▸ **QUOTED PASSAGE**
◆ ◆ ◆ ◆

Edmond responded enthusiastically. As he told Samuel Hirsch, head of the “Mikveh Israel” Agricultural College, his aim was “to create models of future settlements, something like settlement nuclei, around which further groups of immigrants could subsequently settle.” Every new settler at Rishon le Zion had to sign an agreement “to submit myself totally to the orders which the administration shall think necessary in the name of M. le Baron in anything concerning the cultivation of the land and its service and if any action should be taken against me I have no right to oppose it.” On this decidedly authoritarian basis, Edmond instructed Mohilever’s settlers to attempt viniculture at Eqron (later renamed Mazkeret Batya after his mother Betty). There were also experiments with silk manufacture at Rosh Pinna, as well as perfume and glass production, not to mention synagogues, schools and hospitals—every detail supervised by the Baron’s “officials.” Although he insisted all along that he was engaged not in philanthropy but in creating economically self-sustaining settlements, Edmond’s highly paternalistic approach inevitably generated what would now be called a “dependency culture.” By 1889, despite investments totalling £1.6 million, there were numerous symptoms of economic failure. Although he transferred the administration of the settlements to the Jewish Colonisation Association in 1900, tacitly accepting the need for greater local autonomy, he continued to act as their banker in his capacity as chairman of the JCA’s Palestine Committee. By 1903 nineteen of the twenty-eight Jewish settlements in Palestine were subsidised partially or wholly by him. Altogether he spent around £5.6 million on his settlements.

◆ ◆ ◆ ◆

▸ **MATERIAL SHOWN**
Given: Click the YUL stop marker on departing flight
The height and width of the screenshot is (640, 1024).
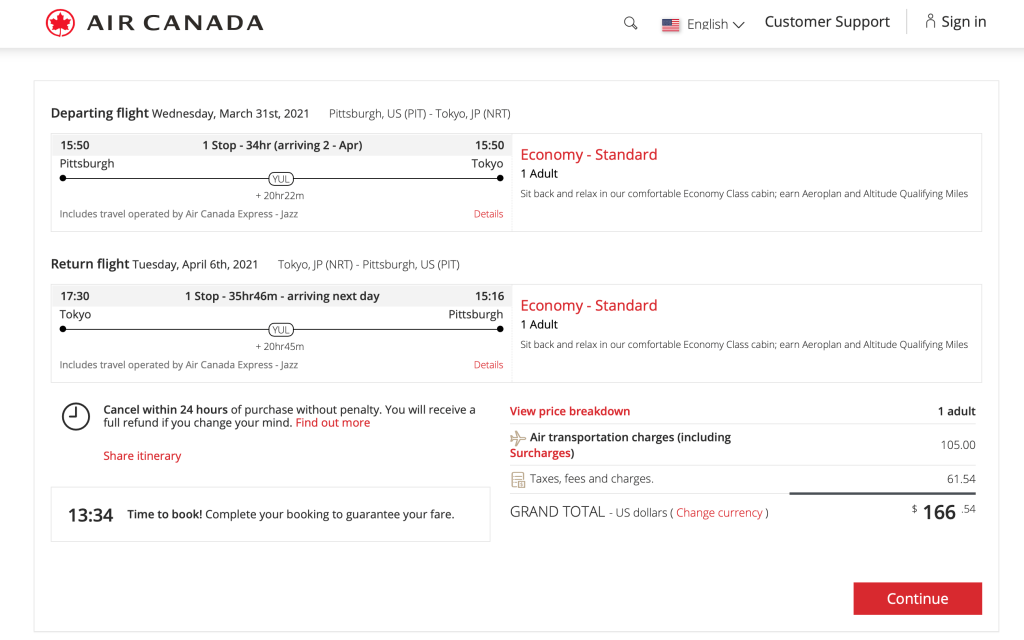Looking at the screenshot, I should 281,179.
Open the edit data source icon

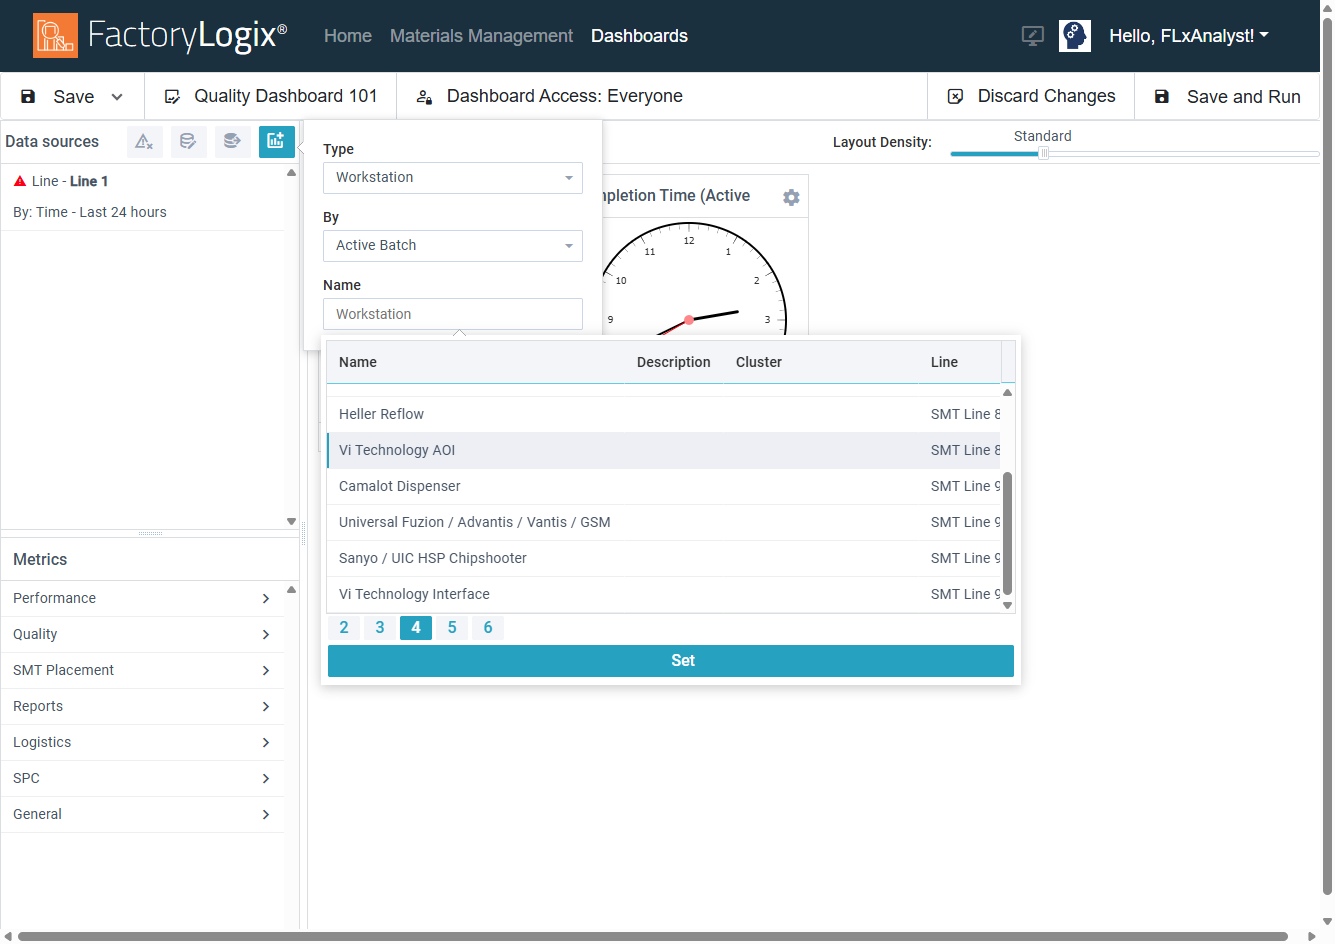[188, 141]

◆ ◆ ◆ ◆

▸ **EXERCISE INSTRUCTIONS**
[1] Please summarize the passage about Edmond's settlements in Palestine in two sentences.
[2] In the passage about Edmond's settlements, what name was Eqron later given?
The listing comes from a separate source.

▸ **ANSWERS TO EACH TASK**
[1] Edmond backed settlements in Palestine as models for future immigrant groups, required settlers to submit to his administration, and had his officials supervise ventures ranging from viniculture, silk, perfume and glass to synagogues, schools and hospitals. His paternalistic approach generated a dependency culture and signs of economic failure, and although he transferred the administration to the Jewish Colonisation Association in 1900, he kept funding the settlements, subsidizing nineteen of twenty-eight by 1903 and spending around £5.6 million in all.

[2] Mazkeret Batya, after Edmond's mother Betty.